▸ **EXCERPTED TEXT**
-=-=-=-=-

Nā Tax Justice Aotearoa
New Zealanders have made sacrifices, stayed home, and turned our lives upside down, in the ultimate team effort against Covid-19.
But many of us still need help, especially people who have lost jobs or income, or whose businesses are in trouble. We’ve also seen how badly stretched some of our core public services are.
In coming years New Zealand will need more revenue so we can rebuild with physical and social infrastructure that supports everyone.
It is not for Tax Justice Aotearoa (TJA) to say exactly how much more revenue is needed. That is for all New Zealanders to decide. But current funding is clearly inadequate.
In addition, the tax system should ensure the pain of the recovery is evenly spread. We should ask for a greater contribution from those who can most afford it.
TJA calls for three major changes so tax helps rebuild a more resilient and caring country:
Currently people on $700,000 pay the same top tax rate of 33% as people on $70,000. That makes little sense. In Australia, they’d pay 45%; in Denmark, 56%.

-=-=-=-=-

▸ **EXERCISE DATA**
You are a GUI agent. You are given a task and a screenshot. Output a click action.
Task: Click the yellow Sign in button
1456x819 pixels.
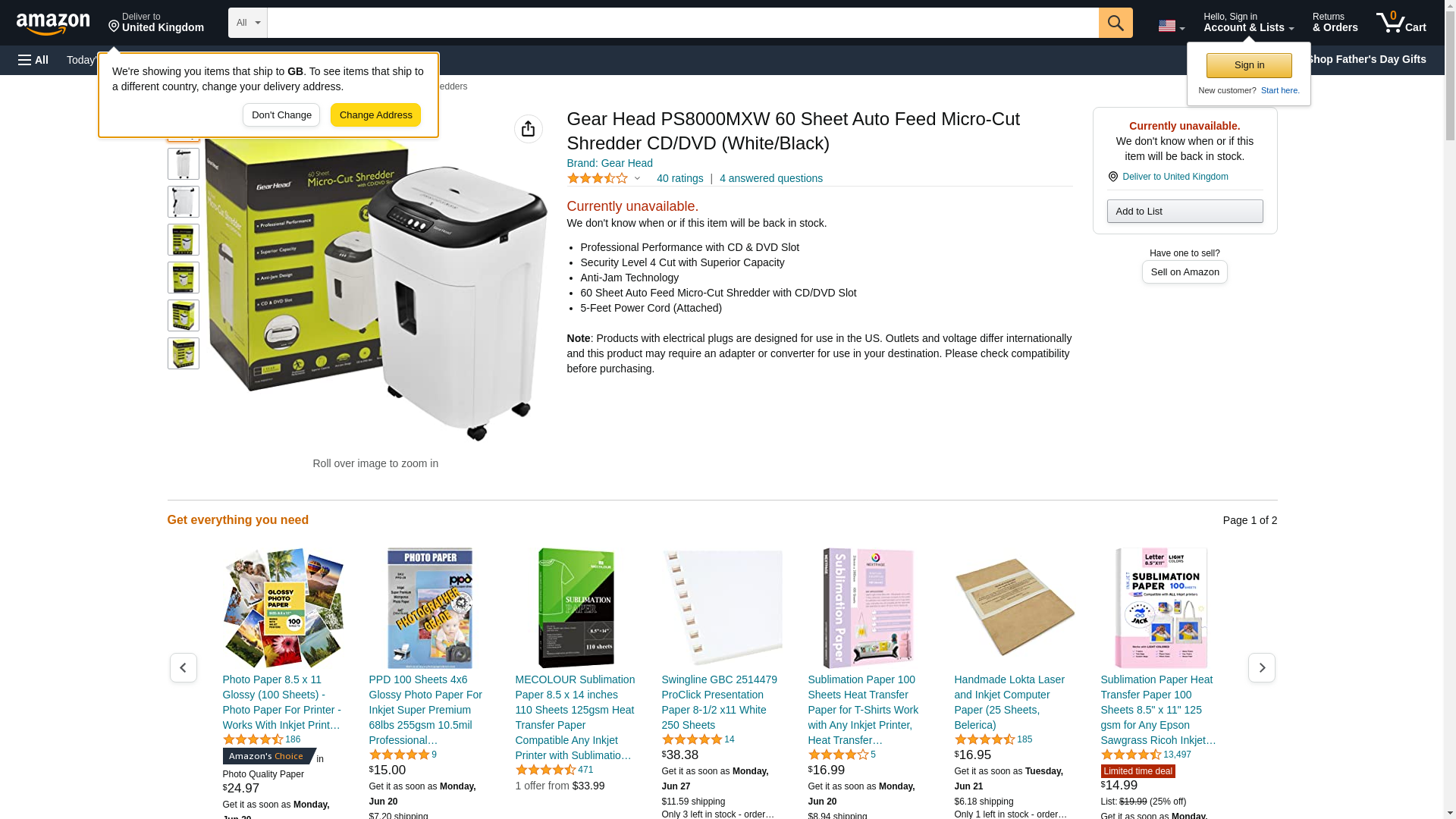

-=-=-=-=-

▸ **YOUR TASKS**
(1) Copy out everything in the Tax Justice Aotearoa piece from "In addition, the" down to "in Denmark, 56%.".
(2) Answer these questions using the Tax Justice Aotearoa piece:
(a) According to TJA, who should decide exactly how much more revenue is needed?
(b) How many major changes does TJA call for?
(c) What tax rate would a person on $700,000 pay in Australia?

▸ **SOLVED PROBLEMS**
(1)
In addition, the tax system should ensure the pain of the recovery is evenly spread. We should ask for a greater contribution from those who can most afford it.
TJA calls for three major changes so tax helps rebuild a more resilient and caring country:
Currently people on $700,000 pay the same top tax rate of 33% as people on $70,000. That makes little sense. In Australia, they’d pay 45%; in Denmark, 56%.

(2)
(a) All New Zealanders
(b) Three
(c) 45%